A Buena Vista Social Club State of Mind






Note: This post was written in November 2013, when this journey of mine began.

For the last week I have been living out of my old dorm room, the lofty island of Tower Court East 420, swapping my old bed for my roommate’s old bottom bunk. I hadn’t really made it public that I was back at Wellesley, so I have been occasionally running into old friends and acquaintances in the dining hall, and trying to explain the place I’m in my life right now. The one theme that seems to reoccur in each of these conversations is bravery. Specifically, the idea that I am brave for making the choice I did to take time off from school.

I don’t know if I feel brave right now. I wouldn’t say I feel scared or anxious (well, any more than I do usually), but more that this is a confusing time in my life. For the first time in my life, I have absolutely no idea what next week is going to look like, or next month, or even next year. 
 




We live in a society where we are programmed with 5 year and 10 year plans, where many of us hit a conveyor belt at the age of five that carries us through elementary school all the way to twenty years later, where we are dropped off into a workforce, educated and certified as having the potential for lifelong success. Along each section of the belt, each of the choices we make has the potential to land us at a different drop off point, but ultimately, we know roughly what stretch of this conveyor belt we are going to be traveling on in the next week, month or year.
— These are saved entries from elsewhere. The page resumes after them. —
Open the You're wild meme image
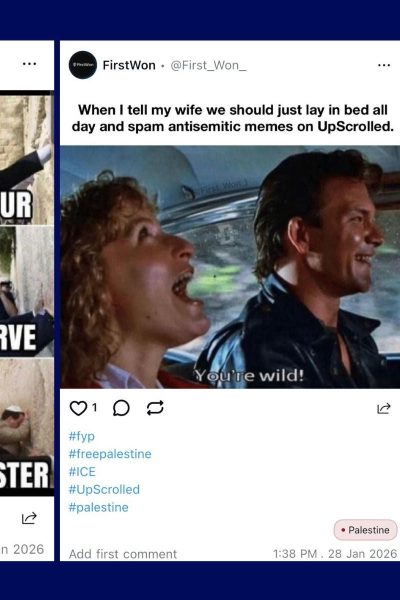The image size is (400, 600). (x=230, y=267)
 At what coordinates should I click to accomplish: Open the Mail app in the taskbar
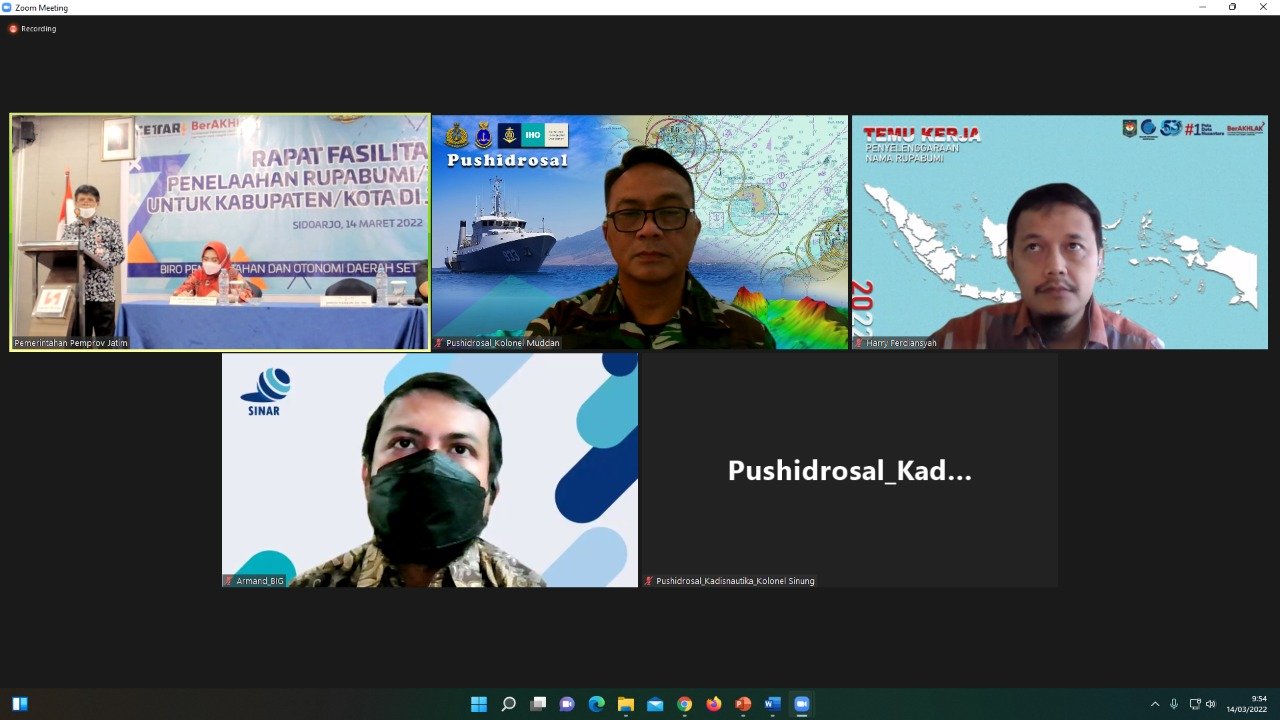point(655,704)
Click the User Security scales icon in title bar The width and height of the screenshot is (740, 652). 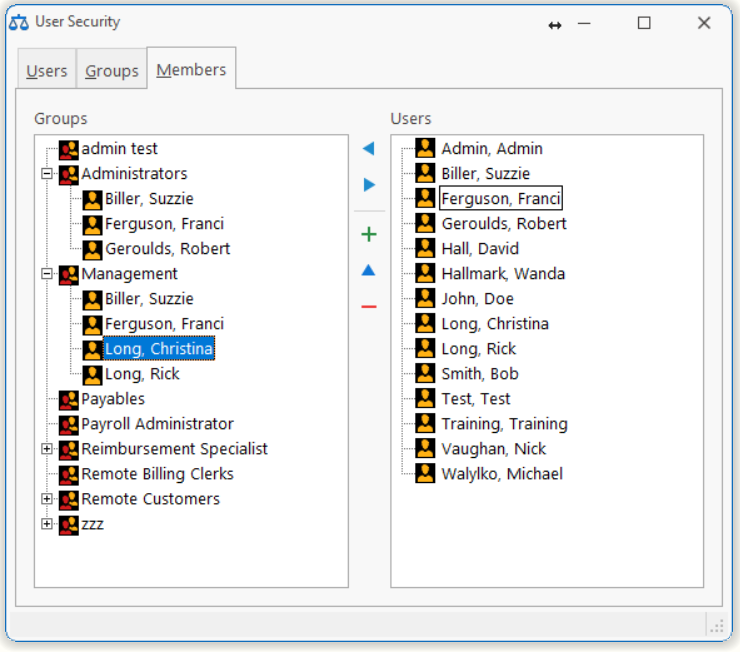tap(18, 22)
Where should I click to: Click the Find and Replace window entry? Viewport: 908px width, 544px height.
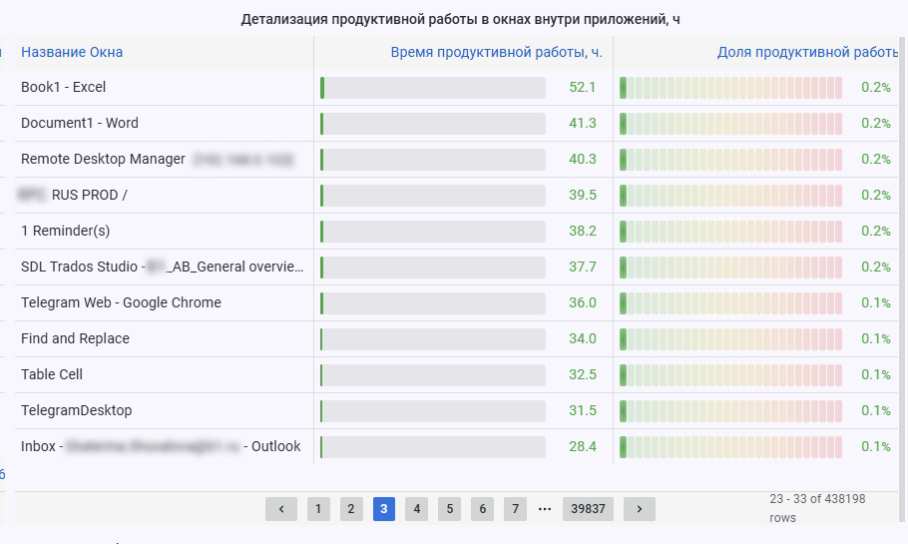pyautogui.click(x=75, y=338)

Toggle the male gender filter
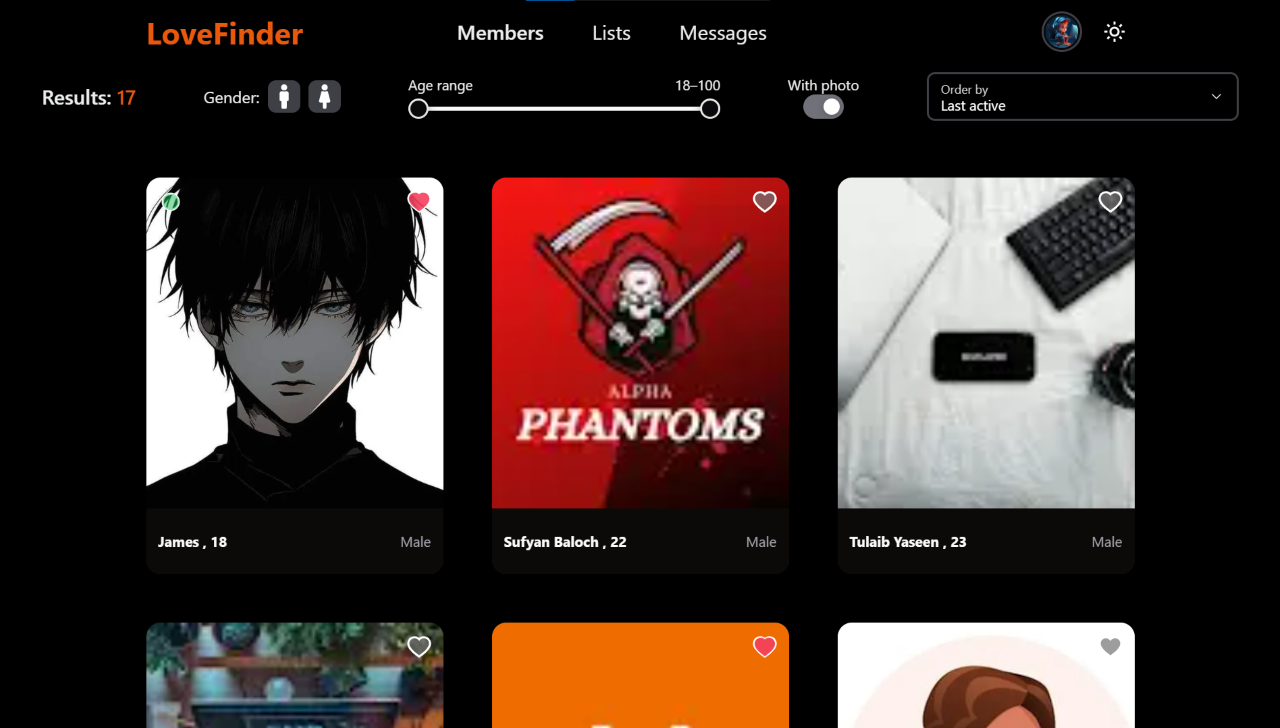tap(284, 97)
For the first time, I’ve stepped off the belt, and let my peers and friends continue their journeys to the promised land of the drop-off point, while I watch them from the side, and start to explore the world beyond the belt. A land of craigslist listings, rent, and resumes, where budgets and public transportation take on a new mood, and everyone’s story follows a different, new rhythm.




This week, I’ve been interviewing for jobs and canvassing for an environmental group in the meantime. While I’ve done street canvassing before (when you see the gals on the sidewalk in bright t-shirt waving you down to support some non-profit cause or the other), this job has involved door-to-door canvassing which has been a different kind of experience. Door-to-door is exactly what it sounds like – going door to door to garner support and contributions for the organization that employs me. 
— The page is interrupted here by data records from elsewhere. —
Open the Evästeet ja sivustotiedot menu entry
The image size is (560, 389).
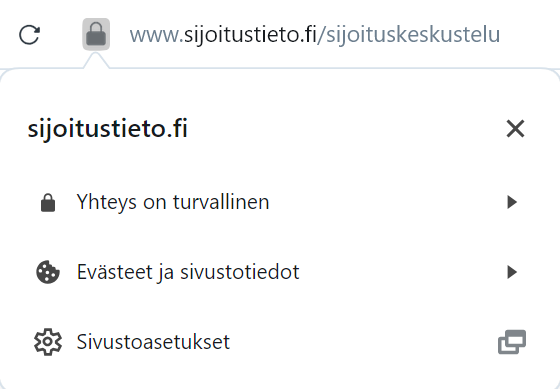point(280,272)
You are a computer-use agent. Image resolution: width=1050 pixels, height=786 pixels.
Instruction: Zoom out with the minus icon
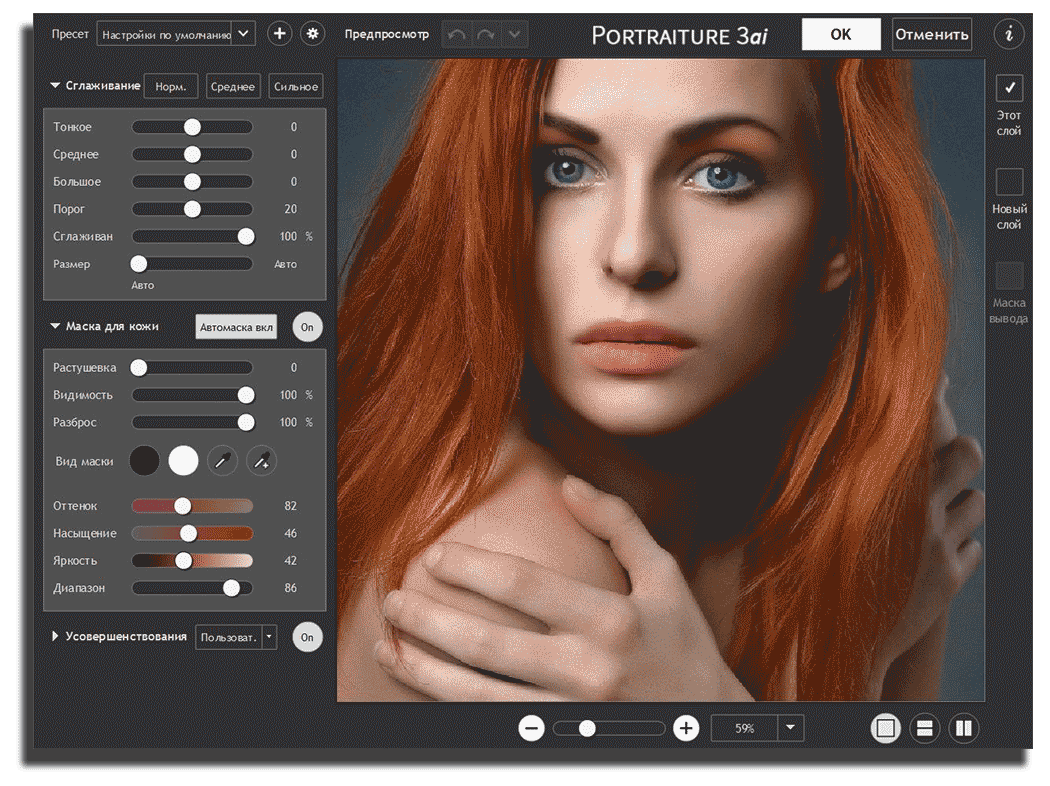pyautogui.click(x=532, y=728)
My fellow canvassers have been so warm and friendly, and I’ve loved slowly picking up their life stories from them.
My manager is a guy from Maine who moved to Boston after high school to live with his girlfriend, a preschool teacher, and has been canvassing for the last 1 ½ years, and is one of the top canvassers in the office, if not the country.

The girl who trained me is a student at Lesley who came to school to become a high school teacher, and now is a Poli Sci major with law school aspirations, who has worked with Aids Action, and started canvassing as a way to fulfill a school internship requirement while making rent, and works on a food truck on the days she doesn’t canvass.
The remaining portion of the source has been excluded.